# Dataset content start

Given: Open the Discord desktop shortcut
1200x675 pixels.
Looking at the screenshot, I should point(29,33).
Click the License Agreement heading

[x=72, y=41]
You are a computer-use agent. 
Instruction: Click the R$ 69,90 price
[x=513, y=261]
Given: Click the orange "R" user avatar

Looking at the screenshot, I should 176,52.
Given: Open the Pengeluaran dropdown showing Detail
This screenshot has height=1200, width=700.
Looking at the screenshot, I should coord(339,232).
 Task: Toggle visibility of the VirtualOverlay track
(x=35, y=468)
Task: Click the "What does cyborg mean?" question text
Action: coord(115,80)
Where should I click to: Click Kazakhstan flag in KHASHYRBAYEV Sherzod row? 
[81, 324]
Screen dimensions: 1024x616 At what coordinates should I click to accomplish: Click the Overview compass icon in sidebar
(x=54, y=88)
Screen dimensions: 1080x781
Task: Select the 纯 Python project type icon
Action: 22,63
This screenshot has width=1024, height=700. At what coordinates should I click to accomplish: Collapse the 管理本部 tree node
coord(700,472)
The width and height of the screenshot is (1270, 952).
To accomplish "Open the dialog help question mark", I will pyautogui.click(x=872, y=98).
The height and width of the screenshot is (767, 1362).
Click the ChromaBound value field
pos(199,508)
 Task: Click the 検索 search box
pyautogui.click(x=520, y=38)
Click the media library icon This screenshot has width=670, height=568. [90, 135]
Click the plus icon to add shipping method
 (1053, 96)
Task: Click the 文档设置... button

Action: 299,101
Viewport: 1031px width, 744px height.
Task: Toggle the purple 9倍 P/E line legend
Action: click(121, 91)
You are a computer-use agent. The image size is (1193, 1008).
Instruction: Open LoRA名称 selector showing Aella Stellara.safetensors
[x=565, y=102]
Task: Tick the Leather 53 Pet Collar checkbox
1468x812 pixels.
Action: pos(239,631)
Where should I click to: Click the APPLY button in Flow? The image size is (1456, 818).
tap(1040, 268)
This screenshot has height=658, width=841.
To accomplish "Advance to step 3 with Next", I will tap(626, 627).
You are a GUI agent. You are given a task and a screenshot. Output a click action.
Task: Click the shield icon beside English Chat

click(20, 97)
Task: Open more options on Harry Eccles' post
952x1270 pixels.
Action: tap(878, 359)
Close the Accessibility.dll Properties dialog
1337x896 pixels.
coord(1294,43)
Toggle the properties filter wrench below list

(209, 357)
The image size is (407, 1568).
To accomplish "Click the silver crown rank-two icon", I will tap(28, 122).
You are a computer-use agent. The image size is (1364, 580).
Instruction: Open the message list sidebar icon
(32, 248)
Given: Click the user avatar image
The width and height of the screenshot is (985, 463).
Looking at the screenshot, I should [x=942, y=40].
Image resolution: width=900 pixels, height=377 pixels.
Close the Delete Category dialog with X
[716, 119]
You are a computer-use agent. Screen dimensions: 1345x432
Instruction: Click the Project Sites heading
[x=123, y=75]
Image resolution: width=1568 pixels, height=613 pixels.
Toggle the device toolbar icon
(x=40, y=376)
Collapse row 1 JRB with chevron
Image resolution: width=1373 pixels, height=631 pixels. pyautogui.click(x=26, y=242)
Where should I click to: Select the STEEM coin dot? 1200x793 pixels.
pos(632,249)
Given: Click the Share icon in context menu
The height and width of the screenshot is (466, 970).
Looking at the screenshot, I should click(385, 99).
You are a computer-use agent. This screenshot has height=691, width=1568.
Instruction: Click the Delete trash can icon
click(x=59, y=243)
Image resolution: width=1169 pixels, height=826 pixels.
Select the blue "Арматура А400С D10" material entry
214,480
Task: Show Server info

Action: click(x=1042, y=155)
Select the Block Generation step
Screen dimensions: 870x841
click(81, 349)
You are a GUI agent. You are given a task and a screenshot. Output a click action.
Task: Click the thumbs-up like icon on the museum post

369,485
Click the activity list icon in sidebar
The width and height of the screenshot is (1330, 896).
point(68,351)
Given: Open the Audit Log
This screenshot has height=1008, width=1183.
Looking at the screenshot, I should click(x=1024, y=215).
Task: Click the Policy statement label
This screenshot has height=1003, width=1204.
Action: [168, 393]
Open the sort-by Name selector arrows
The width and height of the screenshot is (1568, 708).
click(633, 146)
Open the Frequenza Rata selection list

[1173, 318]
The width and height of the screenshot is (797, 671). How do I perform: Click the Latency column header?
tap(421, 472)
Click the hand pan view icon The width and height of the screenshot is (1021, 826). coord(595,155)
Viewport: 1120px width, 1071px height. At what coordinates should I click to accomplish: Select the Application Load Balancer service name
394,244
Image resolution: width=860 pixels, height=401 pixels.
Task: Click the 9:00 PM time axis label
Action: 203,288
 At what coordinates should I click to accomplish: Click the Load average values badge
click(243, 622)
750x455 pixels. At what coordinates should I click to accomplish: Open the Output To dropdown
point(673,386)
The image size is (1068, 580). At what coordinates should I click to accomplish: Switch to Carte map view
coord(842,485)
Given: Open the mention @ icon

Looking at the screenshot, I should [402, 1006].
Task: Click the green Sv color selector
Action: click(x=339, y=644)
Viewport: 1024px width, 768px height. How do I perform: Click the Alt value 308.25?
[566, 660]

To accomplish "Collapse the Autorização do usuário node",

# Dataset content end

Problem to solve ::
Recast the listing from its first line through the line containing "coord(700,472)", inclusive, as a Markdown table with the columns Row and Line. Leave out blank lines.

Reply to the exercise ::
| Row | Line |
|---|---|
| 1 | Given: Open the Discord desktop shortcut |
| 2 | 1200x675 pixels. |
| 3 | Looking at the screenshot, I should point(29,33). |
| 4 | Click the License Agreement heading |
| 5 | [x=72, y=41] |
| 6 | You are a computer-use agent.  |
| 7 | Instruction: Click the R$ 69,90 price |
| 8 | [x=513, y=261] |
| 9 | Given: Click the orange "R" user avatar |
| 10 | Looking at the screenshot, I should 176,52. |
| 11 | Given: Open the Pengeluaran dropdown showing Detail |
| 12 | This screenshot has height=1200, width=700. |
| 13 | Looking at the screenshot, I should coord(339,232). |
| 14 |  Task: Toggle visibility of the VirtualOverlay track |
| 15 | (x=35, y=468) |
| 16 | Task: Click the "What does cyborg mean?" question text |
| 17 | Action: coord(115,80) |
| 18 | Where should I click to: Click Kazakhstan flag in KHASHYRBAYEV Sherzod row?  |
| 19 | [81, 324] |
| 20 | Screen dimensions: 1024x616 At what coordinates should I click to accomplish: Click the Overview compass icon in sidebar |
| 21 | (x=54, y=88) |
| 22 | Screen dimensions: 1080x781 |
| 23 | Task: Select the 纯 Python project type icon |
| 24 | Action: 22,63 |
| 25 | This screenshot has width=1024, height=700. At what coordinates should I click to accomplish: Collapse the 管理本部 tree node |
| 26 | coord(700,472) |